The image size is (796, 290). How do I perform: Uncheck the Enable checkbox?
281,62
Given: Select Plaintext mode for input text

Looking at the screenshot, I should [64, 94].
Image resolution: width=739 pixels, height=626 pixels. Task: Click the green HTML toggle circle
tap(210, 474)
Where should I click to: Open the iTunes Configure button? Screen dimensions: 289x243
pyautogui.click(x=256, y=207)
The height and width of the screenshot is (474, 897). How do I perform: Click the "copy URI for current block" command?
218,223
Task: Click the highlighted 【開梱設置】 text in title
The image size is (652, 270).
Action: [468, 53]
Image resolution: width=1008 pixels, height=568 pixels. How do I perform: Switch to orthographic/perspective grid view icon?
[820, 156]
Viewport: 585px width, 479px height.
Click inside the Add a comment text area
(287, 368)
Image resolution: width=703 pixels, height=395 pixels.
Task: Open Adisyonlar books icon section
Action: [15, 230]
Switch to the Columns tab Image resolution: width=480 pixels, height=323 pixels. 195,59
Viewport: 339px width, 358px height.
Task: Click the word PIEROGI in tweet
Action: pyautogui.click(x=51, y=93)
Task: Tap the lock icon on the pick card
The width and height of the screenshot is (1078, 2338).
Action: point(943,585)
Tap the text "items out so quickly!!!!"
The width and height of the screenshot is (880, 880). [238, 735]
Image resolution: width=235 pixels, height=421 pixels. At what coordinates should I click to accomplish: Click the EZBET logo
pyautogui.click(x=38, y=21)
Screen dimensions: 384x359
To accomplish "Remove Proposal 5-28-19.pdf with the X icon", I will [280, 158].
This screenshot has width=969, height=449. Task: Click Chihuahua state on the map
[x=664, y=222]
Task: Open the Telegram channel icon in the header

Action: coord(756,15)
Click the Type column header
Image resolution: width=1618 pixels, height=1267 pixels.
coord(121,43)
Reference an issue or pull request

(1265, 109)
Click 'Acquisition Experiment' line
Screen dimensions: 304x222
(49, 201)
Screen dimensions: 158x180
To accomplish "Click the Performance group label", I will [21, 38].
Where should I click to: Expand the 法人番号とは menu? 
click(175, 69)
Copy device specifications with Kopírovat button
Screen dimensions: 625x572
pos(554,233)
=-=-=-=-=
■ **What the task requires**: Starting at the line that contains "Viewport: 585px width, 479px height.", retype each line through the last one in the records, both included, and add nothing.

■ **Answer**:
Viewport: 585px width, 479px height.
Click inside the Add a comment text area
(287, 368)
Image resolution: width=703 pixels, height=395 pixels.
Task: Open Adisyonlar books icon section
Action: [15, 230]
Switch to the Columns tab Image resolution: width=480 pixels, height=323 pixels. 195,59
Viewport: 339px width, 358px height.
Task: Click the word PIEROGI in tweet
Action: pyautogui.click(x=51, y=93)
Task: Tap the lock icon on the pick card
The width and height of the screenshot is (1078, 2338).
Action: point(943,585)
Tap the text "items out so quickly!!!!"
The width and height of the screenshot is (880, 880). [238, 735]
Image resolution: width=235 pixels, height=421 pixels. At what coordinates should I click to accomplish: Click the EZBET logo
pyautogui.click(x=38, y=21)
Screen dimensions: 384x359
To accomplish "Remove Proposal 5-28-19.pdf with the X icon", I will [280, 158].
This screenshot has width=969, height=449. Task: Click Chihuahua state on the map
[x=664, y=222]
Task: Open the Telegram channel icon in the header

Action: coord(756,15)
Click the Type column header
Image resolution: width=1618 pixels, height=1267 pixels.
coord(121,43)
Reference an issue or pull request

(1265, 109)
Click 'Acquisition Experiment' line
Screen dimensions: 304x222
(49, 201)
Screen dimensions: 158x180
To accomplish "Click the Performance group label", I will [21, 38].
Where should I click to: Expand the 法人番号とは menu? 
click(175, 69)
Copy device specifications with Kopírovat button
Screen dimensions: 625x572
pos(554,233)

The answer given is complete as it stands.